With the Washington Capitals vying to win the first Stanley Cup in franchise history, two intrepid Cap fanatics drove into a fired up nation’s capital from Front Royal on Saturday, June 2, for the third game in the best of seven finals series.

“Let’s Go Caps!” the Malcolm Barrs, Sr. and Jr., chanted upon arrival along with several thousand fans dressed in their team’s familiar red jerseys outside the arena, and another 20,000 or so already inside. With the home team winning this third game 3-1 against the first-year expansion Las Vegas Golden Knights, the Caps now lead the final series 2 games to 1.

And as the Caps have marched closer than ever before to the coveted Stanley Cup – they were swept by Detroit’s Red Wings in their only other finals appearance, circa 1998 – the ticketless crowd outside the arena, or inside when the home team is on the road, has grown exponentially to watch on giant television screens as the games unfold.
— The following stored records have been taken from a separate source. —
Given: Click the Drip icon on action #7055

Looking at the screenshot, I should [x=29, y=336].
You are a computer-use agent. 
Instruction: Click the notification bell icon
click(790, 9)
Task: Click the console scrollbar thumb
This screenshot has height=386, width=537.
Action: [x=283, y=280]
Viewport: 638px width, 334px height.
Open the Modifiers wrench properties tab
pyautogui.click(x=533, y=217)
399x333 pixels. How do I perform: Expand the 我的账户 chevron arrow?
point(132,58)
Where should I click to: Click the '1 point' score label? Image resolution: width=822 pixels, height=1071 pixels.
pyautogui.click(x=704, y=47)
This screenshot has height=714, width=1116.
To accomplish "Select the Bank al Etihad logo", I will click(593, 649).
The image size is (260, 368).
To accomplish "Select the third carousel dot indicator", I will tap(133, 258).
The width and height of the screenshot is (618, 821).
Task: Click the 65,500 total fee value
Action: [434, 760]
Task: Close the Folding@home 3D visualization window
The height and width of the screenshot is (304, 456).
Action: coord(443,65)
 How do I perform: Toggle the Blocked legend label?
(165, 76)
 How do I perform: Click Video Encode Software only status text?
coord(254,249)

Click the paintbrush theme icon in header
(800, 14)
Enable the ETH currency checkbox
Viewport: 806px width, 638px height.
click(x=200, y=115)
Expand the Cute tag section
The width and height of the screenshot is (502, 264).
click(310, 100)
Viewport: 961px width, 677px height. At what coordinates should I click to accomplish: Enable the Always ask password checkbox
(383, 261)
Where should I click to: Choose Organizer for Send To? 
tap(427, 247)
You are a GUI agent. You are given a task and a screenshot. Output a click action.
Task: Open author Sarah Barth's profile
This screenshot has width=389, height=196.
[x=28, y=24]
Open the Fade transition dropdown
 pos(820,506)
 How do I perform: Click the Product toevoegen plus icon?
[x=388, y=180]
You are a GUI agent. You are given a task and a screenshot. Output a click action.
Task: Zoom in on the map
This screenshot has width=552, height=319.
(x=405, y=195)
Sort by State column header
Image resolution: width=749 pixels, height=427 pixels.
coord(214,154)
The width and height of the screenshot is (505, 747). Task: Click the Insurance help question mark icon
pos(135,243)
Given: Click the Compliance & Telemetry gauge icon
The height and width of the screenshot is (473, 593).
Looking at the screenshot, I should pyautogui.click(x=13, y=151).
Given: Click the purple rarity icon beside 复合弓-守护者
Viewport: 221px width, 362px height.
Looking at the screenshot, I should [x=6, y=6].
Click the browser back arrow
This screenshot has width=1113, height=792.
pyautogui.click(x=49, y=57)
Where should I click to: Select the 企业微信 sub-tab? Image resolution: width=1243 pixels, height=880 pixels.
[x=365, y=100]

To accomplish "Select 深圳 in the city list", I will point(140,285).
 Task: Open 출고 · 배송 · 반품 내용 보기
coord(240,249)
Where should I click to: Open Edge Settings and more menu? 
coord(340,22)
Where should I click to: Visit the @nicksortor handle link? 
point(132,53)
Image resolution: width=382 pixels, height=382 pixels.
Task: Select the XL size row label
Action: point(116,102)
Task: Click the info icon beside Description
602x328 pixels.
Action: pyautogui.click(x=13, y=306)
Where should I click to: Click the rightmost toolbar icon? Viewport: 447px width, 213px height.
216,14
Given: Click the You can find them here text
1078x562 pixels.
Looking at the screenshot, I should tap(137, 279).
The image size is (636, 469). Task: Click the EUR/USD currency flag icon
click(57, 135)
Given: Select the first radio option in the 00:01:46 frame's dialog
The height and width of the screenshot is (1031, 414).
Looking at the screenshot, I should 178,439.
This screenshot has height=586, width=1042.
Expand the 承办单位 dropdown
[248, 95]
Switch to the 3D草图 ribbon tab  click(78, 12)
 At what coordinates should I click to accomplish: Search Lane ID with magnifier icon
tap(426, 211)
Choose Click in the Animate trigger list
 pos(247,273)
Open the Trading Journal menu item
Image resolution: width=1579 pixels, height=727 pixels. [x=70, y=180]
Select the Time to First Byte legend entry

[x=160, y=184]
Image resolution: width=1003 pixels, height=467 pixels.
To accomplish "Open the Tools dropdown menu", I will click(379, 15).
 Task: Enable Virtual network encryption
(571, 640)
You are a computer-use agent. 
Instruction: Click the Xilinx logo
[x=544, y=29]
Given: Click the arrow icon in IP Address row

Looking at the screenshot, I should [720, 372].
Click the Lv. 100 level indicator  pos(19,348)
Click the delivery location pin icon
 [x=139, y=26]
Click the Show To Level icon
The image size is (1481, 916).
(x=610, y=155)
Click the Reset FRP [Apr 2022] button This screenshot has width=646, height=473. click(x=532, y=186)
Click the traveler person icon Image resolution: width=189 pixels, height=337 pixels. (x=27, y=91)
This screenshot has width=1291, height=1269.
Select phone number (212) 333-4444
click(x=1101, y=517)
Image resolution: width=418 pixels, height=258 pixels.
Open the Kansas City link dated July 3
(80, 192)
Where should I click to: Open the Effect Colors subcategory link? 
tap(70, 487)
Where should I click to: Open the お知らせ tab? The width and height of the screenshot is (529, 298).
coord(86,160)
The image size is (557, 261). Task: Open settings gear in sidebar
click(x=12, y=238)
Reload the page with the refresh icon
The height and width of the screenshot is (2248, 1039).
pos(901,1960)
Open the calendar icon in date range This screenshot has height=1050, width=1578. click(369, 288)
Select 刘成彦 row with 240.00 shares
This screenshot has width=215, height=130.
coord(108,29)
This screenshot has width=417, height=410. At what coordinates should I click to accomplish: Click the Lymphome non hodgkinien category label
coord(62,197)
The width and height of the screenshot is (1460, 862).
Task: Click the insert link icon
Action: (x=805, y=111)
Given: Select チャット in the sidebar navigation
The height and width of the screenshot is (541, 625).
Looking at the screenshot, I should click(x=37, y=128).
And it has been D.C. United – with a nod to the home professional soccer franchise – as D.C. sports fans of all stripes have joined the mounting championship frenzy, as no other professional Washington sports franchise has had a team in the title round, never mind winning top honors for their sport, for more than 30 years.

Silhouetted against the ice from up on high, our Malcolms Sr. and Jr. are primed for game 3, AND a Stanley Cup title run – talk about painting the ‘town’ red.

Our local dad-son combo riding the red tidal wave of excitement is led by Malcolm Barr Sr. of Rockland. At a spry 85, Malcolm Sr. has been a Caps fan since the team’s first game in the mid-1970s. And fortuitously for Malcolm the elder, Malcolm Junior, now 33 and a U.S. Air Force veteran of the Iraq war now doing private sector intelligence work at Langley Air Force Base, was able to cop hard-to-come-by, and I am told expensive, tickets earlier in the week.

“We decided at the last minute to try and go. It was a sort of a milestone for the two of us. I’d raised my son in the shadow of the Caps, so to speak, and we thought it to be the trip of a lifetime to see a finals game together on the verge of history. So, we grabbed the tickets and went,” Malcolm Sr. said.

Of the experience, only enhanced by the 3-1 victory giving the Caps a Stanley Cup finals series 2 games to 1 lead, Malcolm Sr. added, “Being there was beyond exciting – sort of like a Super Bowl experience, a sports bonding moment between father and son, I guess you could say.”

By coincidence, Barr Sr. said, the “nose bleed” seats they occupied were in Section 424, the same section – but a different stadium – that season tickets assigned to him in 1976 were in – no sense in overlooking any lucky omens.

“He could climb the steps a little easier then, I guess,” said Malcolm Jr., “but he made it pretty well this time and it was pretty cool doing our high fives when the Caps scored their three goals. Now all we’ve gotta do is win two more games out of four!”

Game 4, the second in Washington before the teams return to Vegas, is Monday, June 4. Maybe they’ll be satisfied watching the rest of the series on TV – BUT now they’ve got those vivid, live, in-arena memories to stoke the man-cave experience.

And as the Malcolms Junior and Senior reminded me to conclude the interview for this story, GO CAPS!!!